In America a common hand gesture is the “thumbs-up” sign. It means “good” or “right” or, if you’re the star of a movie about World War II fighter pilots, it means “ready for take-off.” But in nations such as Iran, Iraq, and certain parts of Italy and Greece, the thumbs-up gesture means “up yours, pal,” which, regardless of your ethnic heritage, is not a pleasant message to send.
A hand gesture very similar to the “thumbs-up” sign is the “OK” symbol, where you make a circle with you thumb and index finger. We know this sign means “fine,” “good,” “I understand,” etc. However, in the countries of Turkey and Brazil, the OK gesture communicates, according to the article I read, a “vulgar slang.” The article did not elaborate on the exact nature of the vulgar slang, so I did a Google search and discovered that in Turkey, if you flash the OK symbol to a man, it means you are questioning whether he finds women physically attractive — if you get my drift — only in cruder, ruder, and much more insulting terms.
So, I guess if you’re in Istanbul, and the taxi driver asks, “Did you say the Marriott, sir?” just reply, “Yes.” Don’t flash the OK sign, unless you want a hairy fist crashing into your face.

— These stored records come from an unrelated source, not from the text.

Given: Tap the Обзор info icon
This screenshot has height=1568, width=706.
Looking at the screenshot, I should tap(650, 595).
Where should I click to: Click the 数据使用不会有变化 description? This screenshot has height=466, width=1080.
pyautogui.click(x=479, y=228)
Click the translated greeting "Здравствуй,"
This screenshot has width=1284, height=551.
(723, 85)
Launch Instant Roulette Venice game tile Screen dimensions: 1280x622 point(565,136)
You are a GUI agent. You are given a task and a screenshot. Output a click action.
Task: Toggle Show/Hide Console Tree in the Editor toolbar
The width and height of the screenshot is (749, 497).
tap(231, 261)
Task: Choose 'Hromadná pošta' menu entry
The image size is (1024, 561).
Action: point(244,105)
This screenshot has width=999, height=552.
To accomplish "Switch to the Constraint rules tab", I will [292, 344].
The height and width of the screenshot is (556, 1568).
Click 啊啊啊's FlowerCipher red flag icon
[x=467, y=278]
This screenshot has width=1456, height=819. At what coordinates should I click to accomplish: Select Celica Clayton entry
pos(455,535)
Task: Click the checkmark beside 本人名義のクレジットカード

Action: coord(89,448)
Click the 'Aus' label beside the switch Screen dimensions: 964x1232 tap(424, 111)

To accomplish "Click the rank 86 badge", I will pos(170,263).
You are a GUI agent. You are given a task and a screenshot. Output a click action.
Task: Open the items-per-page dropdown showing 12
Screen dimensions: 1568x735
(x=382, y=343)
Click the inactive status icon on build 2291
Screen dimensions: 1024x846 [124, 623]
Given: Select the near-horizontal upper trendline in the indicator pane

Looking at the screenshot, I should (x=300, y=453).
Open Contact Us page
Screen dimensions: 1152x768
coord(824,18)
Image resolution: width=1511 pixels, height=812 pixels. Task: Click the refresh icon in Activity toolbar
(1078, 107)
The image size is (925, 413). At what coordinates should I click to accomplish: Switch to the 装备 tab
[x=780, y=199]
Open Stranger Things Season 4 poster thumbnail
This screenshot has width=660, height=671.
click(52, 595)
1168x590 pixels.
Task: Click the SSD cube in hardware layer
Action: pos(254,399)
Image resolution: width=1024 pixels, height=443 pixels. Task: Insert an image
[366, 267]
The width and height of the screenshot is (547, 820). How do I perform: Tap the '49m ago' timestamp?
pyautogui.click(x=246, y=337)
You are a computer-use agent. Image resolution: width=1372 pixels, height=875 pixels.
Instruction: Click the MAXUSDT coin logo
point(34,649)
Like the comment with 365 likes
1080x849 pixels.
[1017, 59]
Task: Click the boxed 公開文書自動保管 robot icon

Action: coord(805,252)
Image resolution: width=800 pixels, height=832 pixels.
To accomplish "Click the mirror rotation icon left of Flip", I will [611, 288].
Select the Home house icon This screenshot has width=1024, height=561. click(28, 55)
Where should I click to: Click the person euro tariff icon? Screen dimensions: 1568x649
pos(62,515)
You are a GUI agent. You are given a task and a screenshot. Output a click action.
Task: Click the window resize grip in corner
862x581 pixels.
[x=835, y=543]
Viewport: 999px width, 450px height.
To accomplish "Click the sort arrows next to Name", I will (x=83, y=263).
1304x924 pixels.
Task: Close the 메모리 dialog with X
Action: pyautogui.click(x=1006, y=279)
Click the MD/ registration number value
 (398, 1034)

Here in America, the two-finger “V” symbol is known as the “peace sign” (or the “we need two more beers over here, please,” sign).
But in Britain and other Commonwealth nations, the “V” symbol, especially with the palm pointing inward, is a major insult. Basically, this two-finger salute is double the ubiquitous one-finger salute. So, if you find yourself in a London pub, and you wish to order a couple more pints, do not casually lift two fingers toward the bartender, unless you want those two pints poured over your head.
When watching those old war documentaries, I though Churchill flashing the “V” symbol meant “V for Victory.” But I guess he was just telling Hitler, “Up yours, pal.”
All I can say is, I’m glad I’m not planning to fly overseas anytime soon. The only foreign countries I need to visit this year are Miami and New York City.